Accra, July 12, Ghanadot - As health care gets increasingly expensive in many African countries, a growing number of people are turning to traditional herbal medicine.

The World Health Organisation estimates seven out of 10 people in Africa rely on traditional herbal medicine. In many countries however, these drugs are not certified and their use raise safety concerns.

In Ghana for instance, it is common to hear from traditional herbalist proclaiming how one herbal drug could cure about 20 diseases. Also, the dosage on these herbal drugs and its expiry dates are most often not known.

The situation is no different at the various herbal clinics who many Ghanaians believed operate under license from the Food and Drugs Board. It was recently discovered by the authorities of Food and Drugs board that most of the drugs that are being administered by some of the herbal clinics are not certified by the board and therefore poses great danger to the health of the general public.
Also, most of these herbal clinics have no equipment to diagnose a disease and therefore employed unorthodox and unhygienic means for that.

With the upsurge in illegal activities of some of the herbal clinics, many Ghanaians are wondering whether the Foods and Drugs Board has the teeth to bite.
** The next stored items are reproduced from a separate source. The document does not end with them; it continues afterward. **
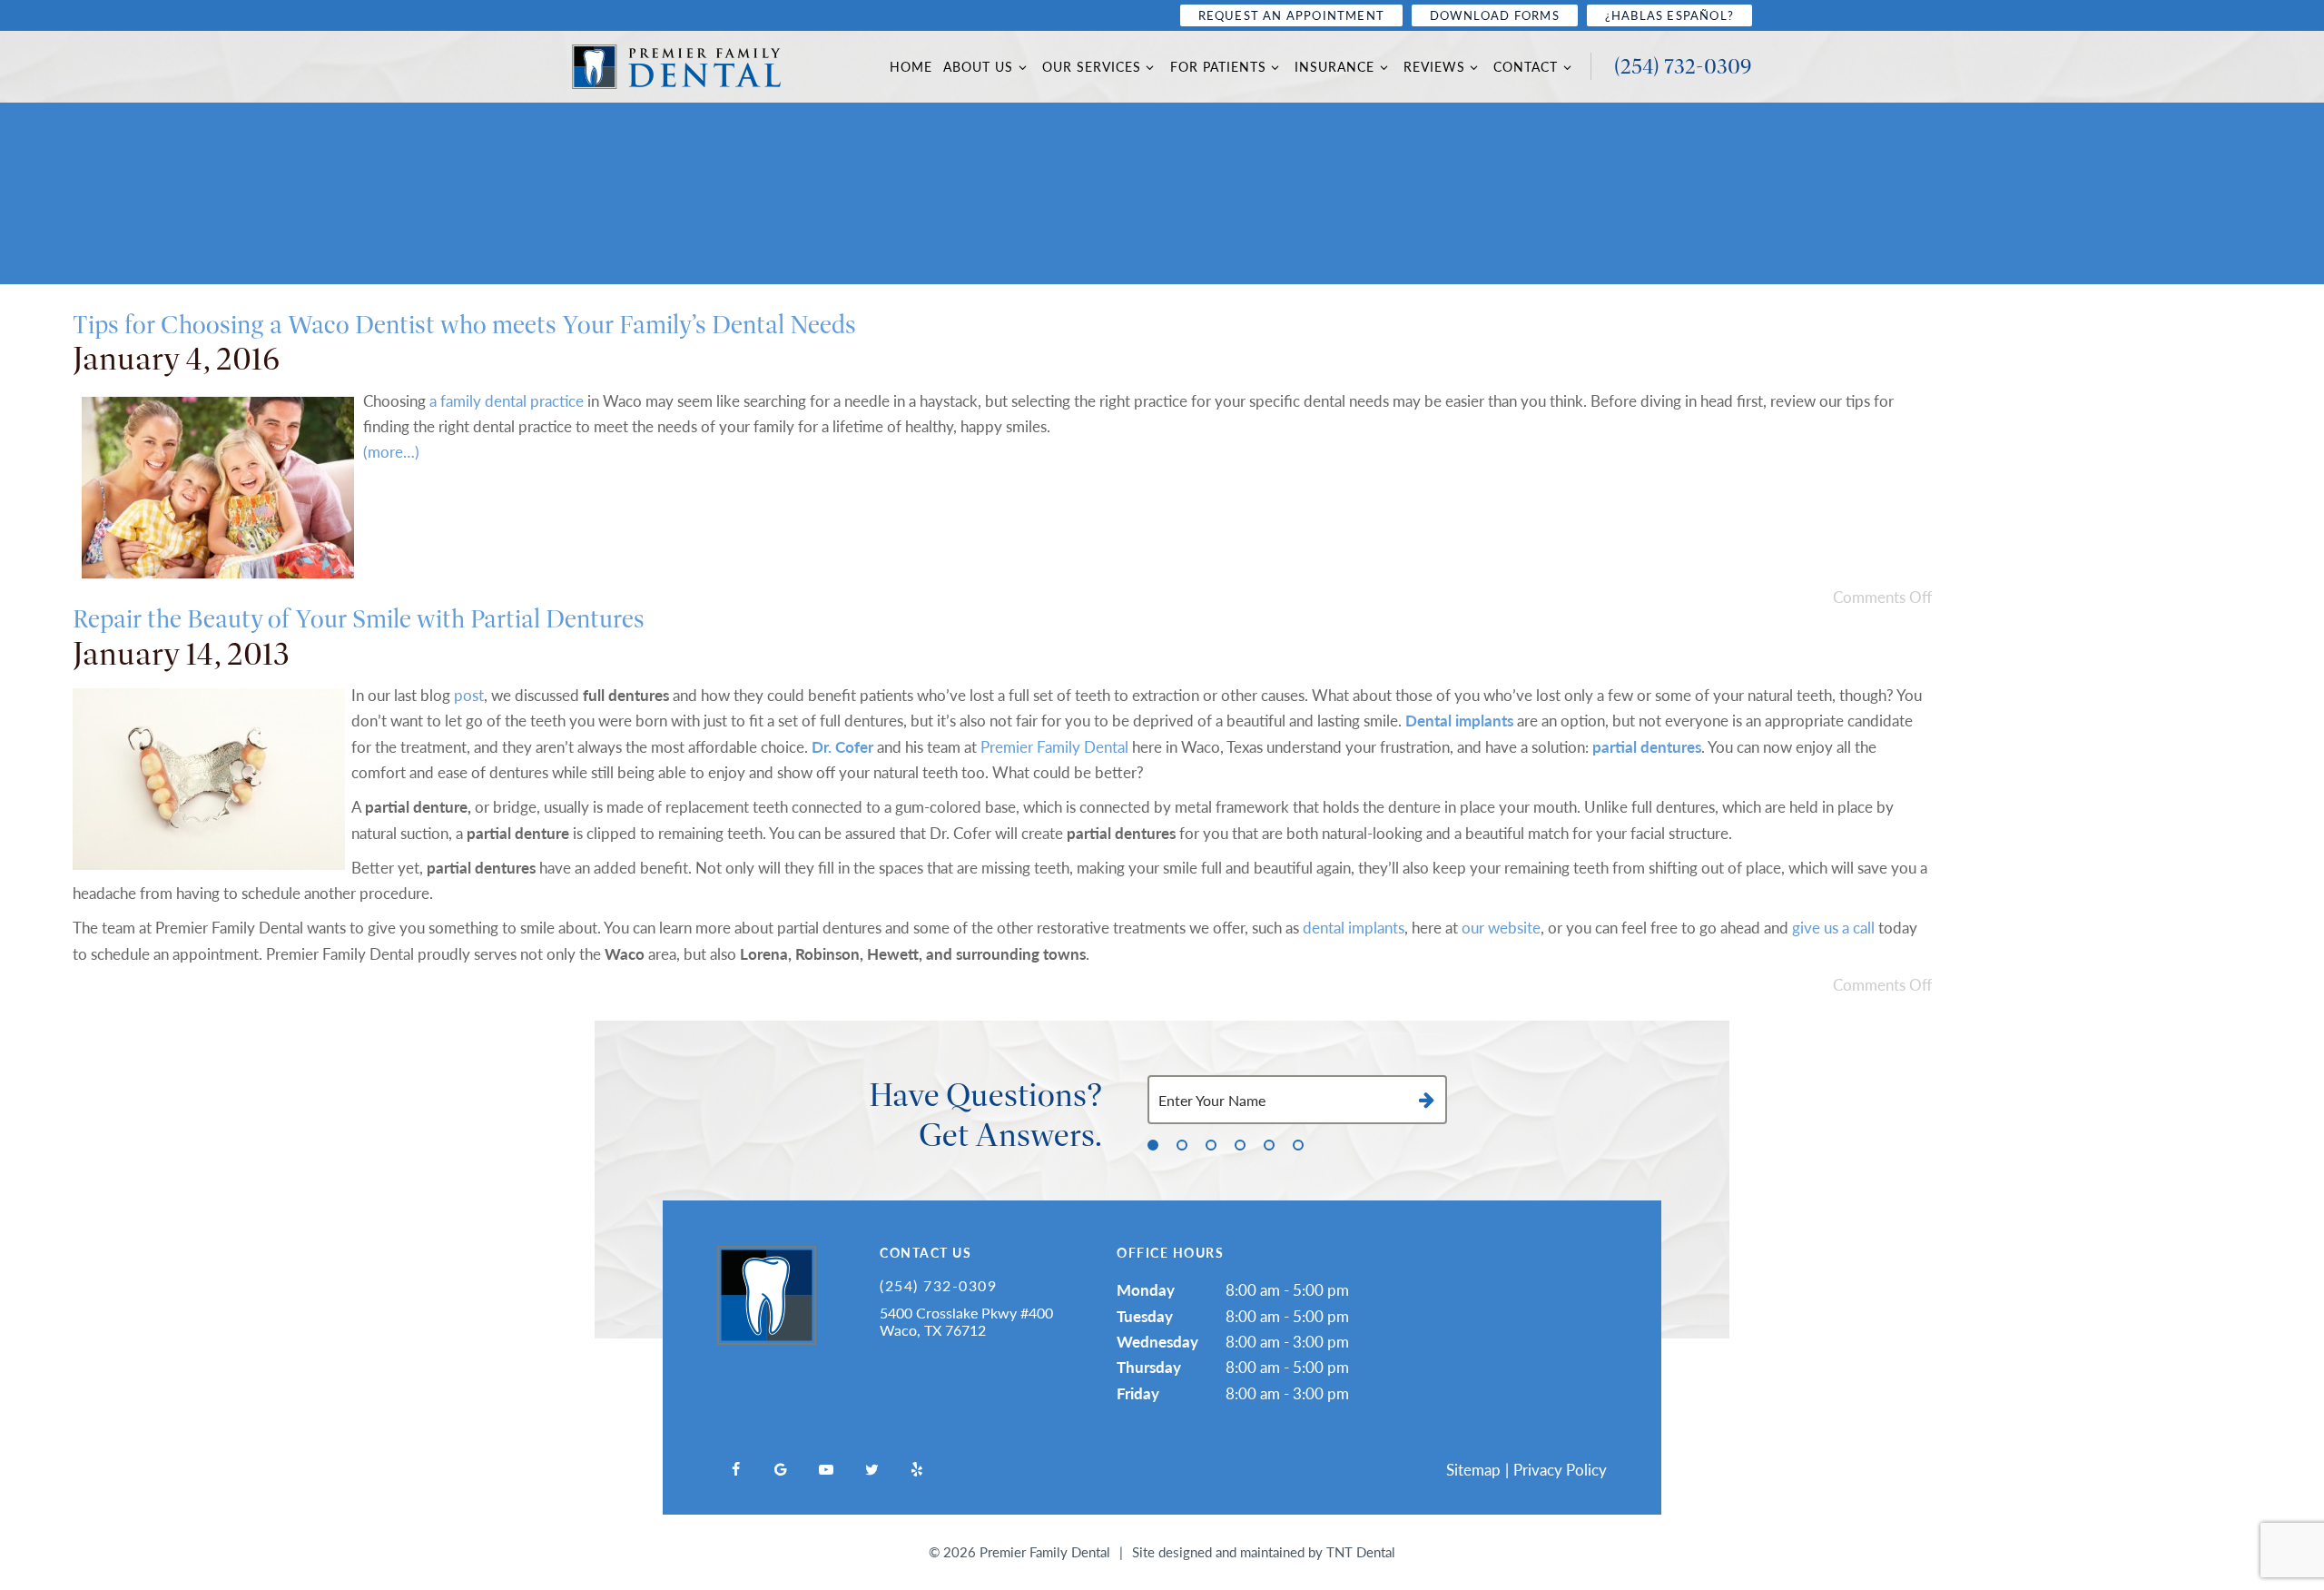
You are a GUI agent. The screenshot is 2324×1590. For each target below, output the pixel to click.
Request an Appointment (1291, 15)
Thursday (1149, 1367)
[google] (781, 1469)
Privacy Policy (1560, 1469)
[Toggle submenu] (1022, 67)
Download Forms (1495, 15)
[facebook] (735, 1469)
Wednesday (1157, 1341)
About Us (978, 66)
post (469, 695)
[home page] (676, 66)
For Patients (1218, 66)
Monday (1146, 1289)
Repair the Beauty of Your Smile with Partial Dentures (359, 619)
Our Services (1091, 66)
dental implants (1353, 927)
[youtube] (826, 1469)
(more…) (391, 451)
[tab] (1153, 1144)
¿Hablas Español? (1669, 15)
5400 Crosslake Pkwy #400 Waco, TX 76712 (966, 1321)
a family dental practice (506, 400)
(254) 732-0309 (1683, 66)
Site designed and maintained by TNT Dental (1263, 1551)
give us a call (1833, 927)
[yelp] (917, 1469)
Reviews (1434, 66)
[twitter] (871, 1469)
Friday (1138, 1393)
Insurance (1334, 66)
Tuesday (1145, 1316)
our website (1501, 927)
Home (911, 66)
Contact (1525, 66)
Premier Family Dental (1054, 746)
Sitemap (1473, 1469)
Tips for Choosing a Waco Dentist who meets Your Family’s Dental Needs (464, 325)
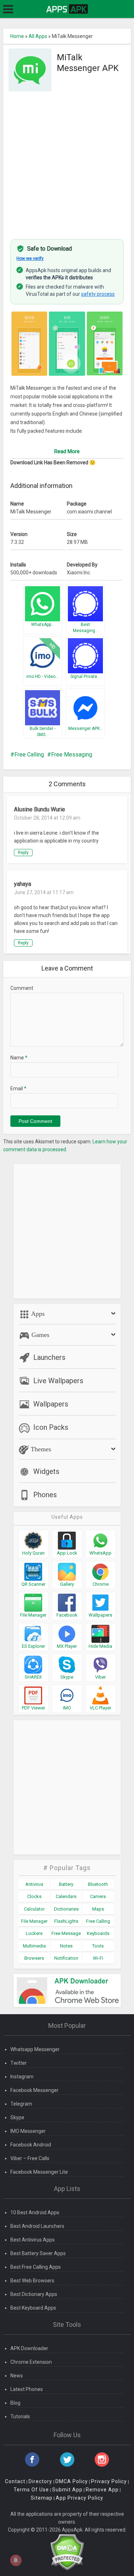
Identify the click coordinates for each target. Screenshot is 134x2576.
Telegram (21, 2104)
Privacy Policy (109, 2481)
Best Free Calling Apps (35, 2267)
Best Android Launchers (37, 2226)
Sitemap (42, 2498)
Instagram (22, 2076)
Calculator (34, 1909)
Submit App (67, 2489)
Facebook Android (30, 2144)
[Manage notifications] (15, 2560)
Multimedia (34, 1946)
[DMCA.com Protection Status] (67, 2551)
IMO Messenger (28, 2131)
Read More (67, 451)
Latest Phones (26, 2389)
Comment (21, 988)
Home (17, 36)
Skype (17, 2117)
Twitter (18, 2063)
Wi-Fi (98, 1958)
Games (39, 1334)
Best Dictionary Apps (33, 2294)
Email (18, 1088)
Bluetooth (98, 1884)
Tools (98, 1946)
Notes (66, 1946)
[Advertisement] (67, 161)
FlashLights (66, 1921)
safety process (98, 294)
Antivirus (34, 1884)
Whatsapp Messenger (35, 2049)
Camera (98, 1896)
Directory (40, 2481)
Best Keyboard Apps (33, 2308)
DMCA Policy (71, 2481)
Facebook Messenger (34, 2090)
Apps (37, 1313)
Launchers (49, 1357)
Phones (45, 1494)
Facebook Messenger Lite (39, 2172)
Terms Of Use (31, 2489)
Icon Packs (50, 1427)
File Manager (34, 1921)
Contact (15, 2481)
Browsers (34, 1958)
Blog (15, 2403)
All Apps (38, 36)
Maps (98, 1909)
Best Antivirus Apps (32, 2239)
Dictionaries (66, 1909)
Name (19, 1058)
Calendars (66, 1896)
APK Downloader (29, 2348)
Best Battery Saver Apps (38, 2253)
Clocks (34, 1896)
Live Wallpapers (58, 1380)
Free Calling (29, 754)
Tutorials (20, 2416)
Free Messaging (71, 754)
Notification (66, 1958)
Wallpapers (50, 1404)
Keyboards (98, 1933)
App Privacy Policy (79, 2498)
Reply (23, 852)
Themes (40, 1449)
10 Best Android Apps (34, 2212)
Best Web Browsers (32, 2280)
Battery (66, 1884)
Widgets (46, 1471)
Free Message (66, 1933)
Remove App (102, 2489)
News (16, 2375)
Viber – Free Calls (29, 2158)
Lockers (34, 1933)
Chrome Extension (31, 2362)
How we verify (30, 258)
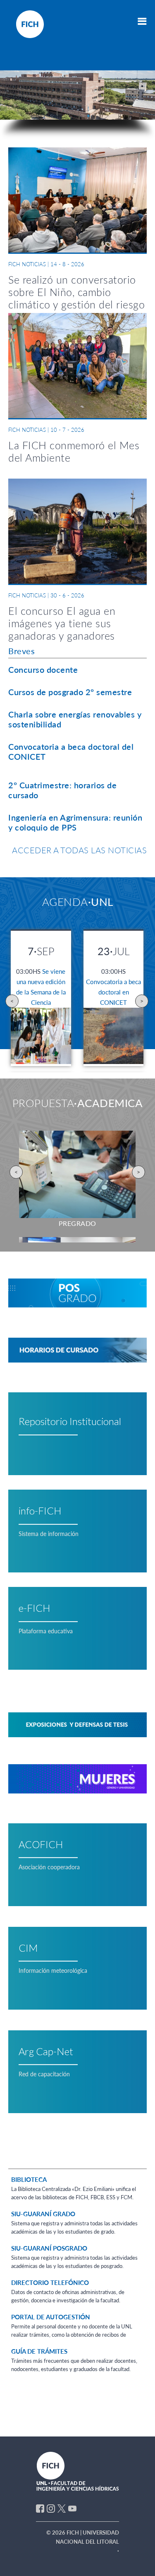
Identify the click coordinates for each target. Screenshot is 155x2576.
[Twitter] (61, 2507)
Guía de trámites (39, 2351)
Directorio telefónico (50, 2282)
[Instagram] (51, 2507)
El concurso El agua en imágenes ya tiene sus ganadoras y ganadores (61, 623)
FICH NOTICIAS (27, 264)
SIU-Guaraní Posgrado (49, 2248)
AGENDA (77, 901)
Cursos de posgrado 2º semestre (70, 692)
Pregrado (77, 1223)
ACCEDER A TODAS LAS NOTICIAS (79, 850)
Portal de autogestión (50, 2317)
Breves (21, 651)
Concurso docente (43, 669)
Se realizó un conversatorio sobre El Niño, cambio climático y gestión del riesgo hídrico (76, 298)
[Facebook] (40, 2507)
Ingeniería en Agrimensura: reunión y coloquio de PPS (75, 822)
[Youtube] (72, 2507)
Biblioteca (29, 2179)
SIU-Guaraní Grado (43, 2213)
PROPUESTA (77, 1103)
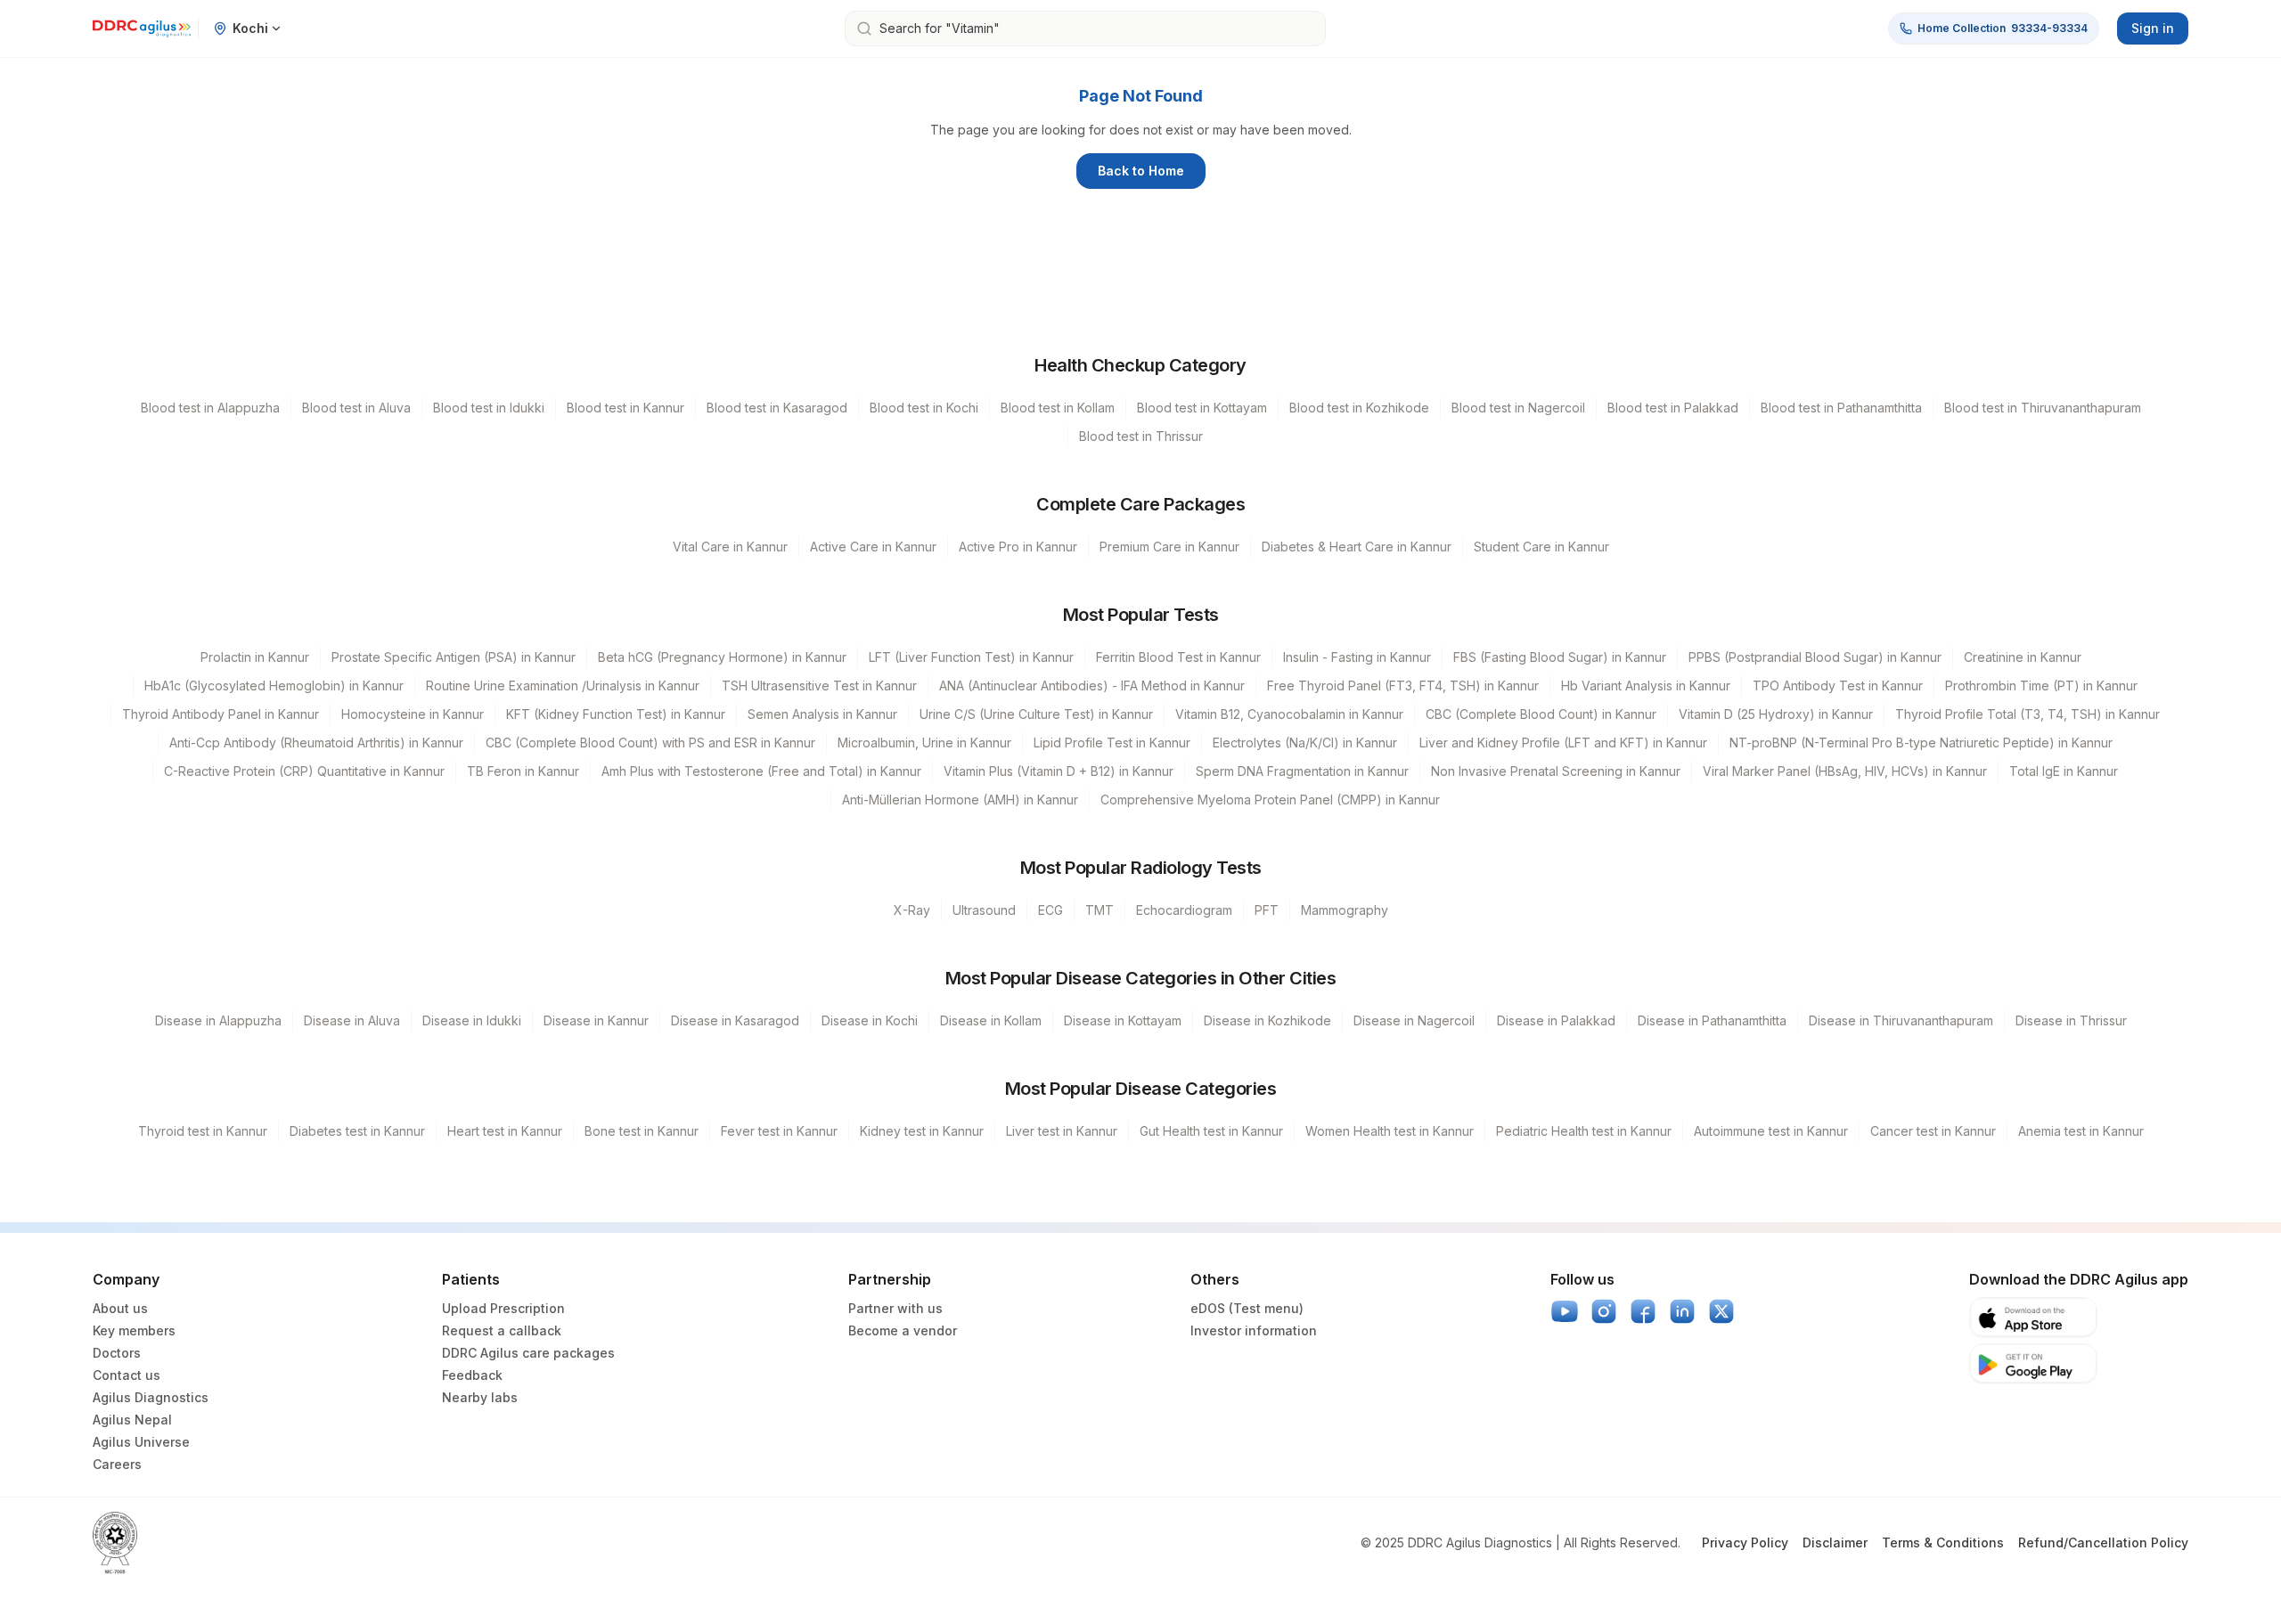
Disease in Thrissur (2071, 1020)
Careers (117, 1464)
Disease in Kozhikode (1267, 1020)
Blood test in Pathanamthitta (1841, 407)
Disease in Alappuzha (218, 1020)
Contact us (126, 1375)
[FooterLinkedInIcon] (1682, 1311)
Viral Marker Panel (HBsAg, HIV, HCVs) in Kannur (1845, 771)
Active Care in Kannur (873, 546)
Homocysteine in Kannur (412, 714)
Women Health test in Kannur (1389, 1130)
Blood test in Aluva (356, 407)
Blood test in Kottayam (1202, 407)
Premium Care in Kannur (1169, 546)
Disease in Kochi (870, 1020)
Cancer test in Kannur (1933, 1130)
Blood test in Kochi (924, 407)
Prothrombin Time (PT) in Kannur (2041, 685)
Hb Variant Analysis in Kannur (1645, 685)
The Food and Drugs Board is charged with the responsibility of determining the quality, safety and efficacy of herbal drugs and other imported drugs.

Dr Agyeman Dua, Director of herbal drugs has said, the board has never relent over its responsibility of ensuring that safety herbal drugs are administered.
He told Ghanadot in an interview that, his outfit has waged war on illegal activities of some of the herbal clinics and it is achieving results.

"Everyday we visit herbal clinics for inspection and we make sure they operate in line with our policy", he said.

He has however call on Ghanaians to report to his outfit herbal drugs that they think is causing harm to the general public for quick expulsion from the market.

"We cannot identify all the illegal drugs in the system and it behoves on Ghanaians to help us fight this menace by giving us useful information", Dr Agyemang added.